Cleadon and Whitburn's entry in the Boldon Book refers to land ownership, dues, and services, suggesting that a complex administrative system had been in place a number of years before 1183. It also mentions a pound or pinfold which contained stray animals, the location of which today is marked by a plaque which reads:

This building stands on the site of Cleadon Village Pinfold or Pound, recorded in the Boldon Book of 1183. West Park Road was formerly known as Pinfold Lane. Stray animals were collected from Cleadon and Whitburn moors, to the north and south of the village, by the Pinder and kept in the Pinfold until claimed by their rightful owner. The Pinder was a man of responsibility, who held 12 acres of land.
— Cleadon Village History Society

An estimation of the population of the township in the 12th century is around 172. Around 200 years after the Boldon Book, Thomas Hatfield - Bishop of Durham from 1345 to 1381, commissioned the Hatfield survey. This was a more comprehensive population survey which again combined Cleadon and Whitburn as a single parish. The survey reveals changes in land ownership, including the introduction of copyhold tenure and bondsmen. Between the 12th and 14th centuries, the region suffered from the plague which first broke out in 1230s and culminated in the Black Death. It also faced threats of invasion from Scotland during the Wars of Independence. For example, in 1312 Robert the Bruce travelled south from Scotland and raided Hartlepool. A radical change in the climate, the Little Ice Age, also occurred in the early 1300s which led to widespread famine.

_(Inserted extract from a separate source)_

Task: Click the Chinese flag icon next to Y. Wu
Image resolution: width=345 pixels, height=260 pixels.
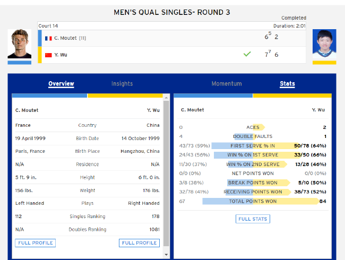Action: (x=48, y=55)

===Early modern Cleadon===
The first representation of Cleadon on a map is in the Dunelmensis Episcopatus, published in 1576 by Christopher Saxton. The village, called Cleydon, is represented by a single building. In the late 16th century, a further survey was conducted of the area, this time distinguishing between Cleadon (listed as Clevedon) and Whitburn. In 1644 during the English Civil War, Cleadon was caught between the Royalist forces of Newcastle and the Parliamentarians of Sunderland, leading to the Battle of Boldon Hill. It was reported that Briar Cottage in Cleadon may have served as a hospital during the war. By the end of the 17th century, enclosure agreements grew throughout the Durham area, whereby copyhold tenants ensured properties were combined into more manageable fields. The Cleadon enclosure agreement is recorded as being in April 1676. Farms dominated the village centre, their development aided by the village pond and rich pastures.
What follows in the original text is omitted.